ROMA Michelangelo Antonioni è morto lunedì sera, verso le 20. Si è spento serenamente in casa, su una poltrona, con accanto la moglie Enrica Fico. Il grande regista era nato il 29 settembre del 1912 a Ferrara. Laureatosi in Economia e commercio si era accostato al mondo del cinema lavorando come critico al «Corriere padano» e a «Cinema» Oggi in Campidoglio la camera ardente. I funerali si svolgeranno domani a Ferrara. di Paolo Lughi Si può dire che Michelangelo Antonioni è stato il De Chirico del nostro cinema (come Fellini ne è stato il Guttuso).

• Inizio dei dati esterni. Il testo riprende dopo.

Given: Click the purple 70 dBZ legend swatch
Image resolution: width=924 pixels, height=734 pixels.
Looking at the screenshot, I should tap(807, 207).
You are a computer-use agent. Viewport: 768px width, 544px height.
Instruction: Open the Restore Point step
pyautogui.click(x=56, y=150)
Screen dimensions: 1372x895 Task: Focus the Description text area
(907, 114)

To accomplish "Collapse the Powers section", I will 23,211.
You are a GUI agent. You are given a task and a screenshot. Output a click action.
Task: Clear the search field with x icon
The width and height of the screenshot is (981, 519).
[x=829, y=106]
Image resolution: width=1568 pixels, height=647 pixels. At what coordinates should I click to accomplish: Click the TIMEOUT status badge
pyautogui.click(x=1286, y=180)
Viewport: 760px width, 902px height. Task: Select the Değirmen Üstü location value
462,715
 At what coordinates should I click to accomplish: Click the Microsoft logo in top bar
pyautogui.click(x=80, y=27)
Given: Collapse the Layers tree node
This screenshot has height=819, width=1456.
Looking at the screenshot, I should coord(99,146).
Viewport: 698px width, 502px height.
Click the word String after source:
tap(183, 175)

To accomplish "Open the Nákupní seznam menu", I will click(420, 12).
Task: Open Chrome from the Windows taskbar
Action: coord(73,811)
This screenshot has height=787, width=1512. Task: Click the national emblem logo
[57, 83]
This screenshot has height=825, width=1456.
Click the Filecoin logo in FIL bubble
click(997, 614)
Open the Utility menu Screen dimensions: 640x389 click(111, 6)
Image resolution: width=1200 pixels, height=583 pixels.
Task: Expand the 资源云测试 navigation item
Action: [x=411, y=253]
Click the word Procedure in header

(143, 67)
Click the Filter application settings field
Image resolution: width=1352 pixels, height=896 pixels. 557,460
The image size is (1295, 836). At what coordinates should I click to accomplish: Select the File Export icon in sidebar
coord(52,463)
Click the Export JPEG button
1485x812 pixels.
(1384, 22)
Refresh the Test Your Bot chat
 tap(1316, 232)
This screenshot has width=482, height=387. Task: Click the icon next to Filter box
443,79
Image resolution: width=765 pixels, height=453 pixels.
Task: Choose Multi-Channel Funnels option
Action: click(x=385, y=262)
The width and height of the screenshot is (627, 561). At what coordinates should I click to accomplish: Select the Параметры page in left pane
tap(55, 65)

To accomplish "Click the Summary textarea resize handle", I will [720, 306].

Forse un enigmatico «genius loci» fa sì che Antonioni nasca a Ferrara nel 1912, e che nella stessa città si incontrino nel 1916 De Chirico e Carrà, teorizzando la prima pittura metafisica. E il cinema di Antonioni, dai tempi di «Cronaca di un amore», del «Grido», della «Notte», è geometria dell’immagine, è disagio onirico, come un quadro di De Chirico. La grandezza di Antonioni è stata anche questa: la sua sensibilità figurativa, la limpidezza misteriosa del suo universo visivo, fatto di sequenze ardite e immagini inafferrabili, di miraggi ed eclissi, di continue riflessioni sullo sguardo. Ma pure si può dire che Antonioni è stato il Buzzati (o il Robbe-Grillet) del nostro cinema. Innovatore del racconto cinematografico, ne ha imprigionato e rarefatto il ritmo tradizionale in una ragnatela fatta di silenzi, attese, vuoti.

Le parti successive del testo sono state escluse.